Despite media reports to the contrary, Tennessee didn’t think it was going to hire Pittsburgh’s Jamie Dixon or Villanova’s Jay Wright. Athletic director Mike Hamilton and his assistants knew they were going to have to do their homework, find a coach whose success at a slightly lower level of Division I could project to the SEC and make that hire as quickly as possible or risk a lengthy setback for a program that had, under Pearl’s watch, played in six consecutive NCAA Tournaments.
In Cuonzo Martin, Tennessee found what it believes is a rising star in the profession, a young coach who took over a team with five scholarship players at Missouri State and after an 11-win first season, won 24 the next year and 26 and the Missouri Valley regular-season championship this season.
“We believe success is a great indicator of future success,” Hamilton said. “Cuonzo played on a three-time state champion high school team. He played on great teams at Purdue, played professional basketball and then learned the coaching profession from Gene Keady and Matt Painter at Purdue, where he recruited some of the great kids that have led to Purdue’s recent success.
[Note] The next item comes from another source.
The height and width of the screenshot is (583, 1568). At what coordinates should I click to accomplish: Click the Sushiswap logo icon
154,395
“At Missouri State, he didn’t win with somebody else’s players. He built the program. He went from the bottom of the league to winning the league in three years.”
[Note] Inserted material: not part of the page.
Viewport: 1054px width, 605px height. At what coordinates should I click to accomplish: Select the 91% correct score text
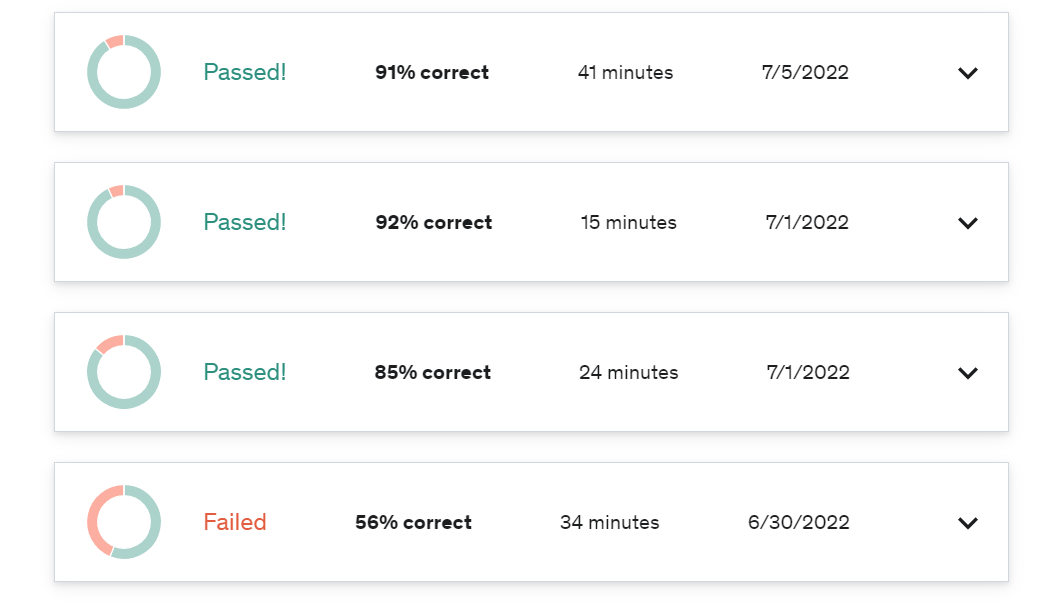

Martin refers often to touchstone moments in his life that have helped shape him. He grew up in a single-parent home in rugged East St. Louis, Ill. He played for one of the game’s all-time great technicians and taskmasters in Keady. And, perhaps most important of all, he beat cancer.
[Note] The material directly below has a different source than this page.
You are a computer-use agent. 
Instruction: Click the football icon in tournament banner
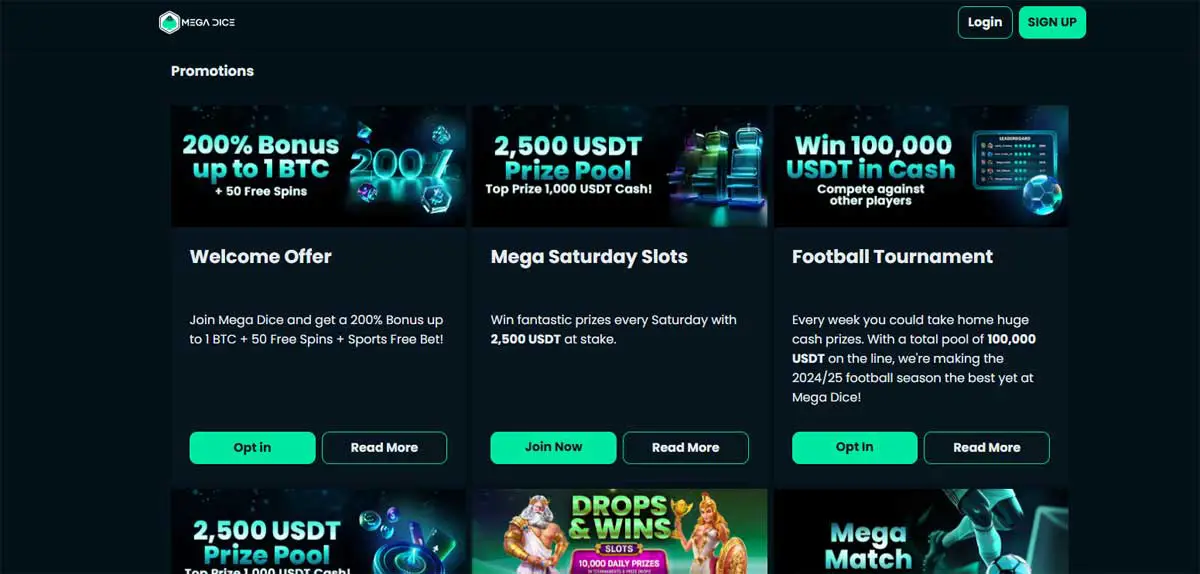(1042, 196)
Check out some of Martin’s story here:
“Cuonzo Martin is a guy that, if you’re with him for any period of time at all, you’ll understand what his core values are,” Hamilton said. “You’ll see what has led him to the success he’s had so far. He’s got some things he has a very firm belief in that have helped him keep focus on his goals. I think he’ll be phenomenal in the living room with recruits and parents. I think he’ll be great with our current team.”
It’s the current team that Hamilton and his staff worked so quickly to secure and preserve. With Tobias Harris and Scotty Hopson contemplating making themselves available for the NBA draft, with signees threatening to re-open their recruitment and others considering transfers, a coach had to be put in place as soon as possible.
“Our kids deserved to know what the leadership of the team was going to be as soon as was prudent and possible,” Hamilton said. “We wanted to hurry, but we also wanted to make sure we took the time to vet the candidates.
“Cuonzo was the first guy we interviewed. That’s not an easy place to be in the rotation. But we just kept coming back to him. I think our fan base appreciates toughness, hard work. A guy with Cuonzo’s background knows all about those things.”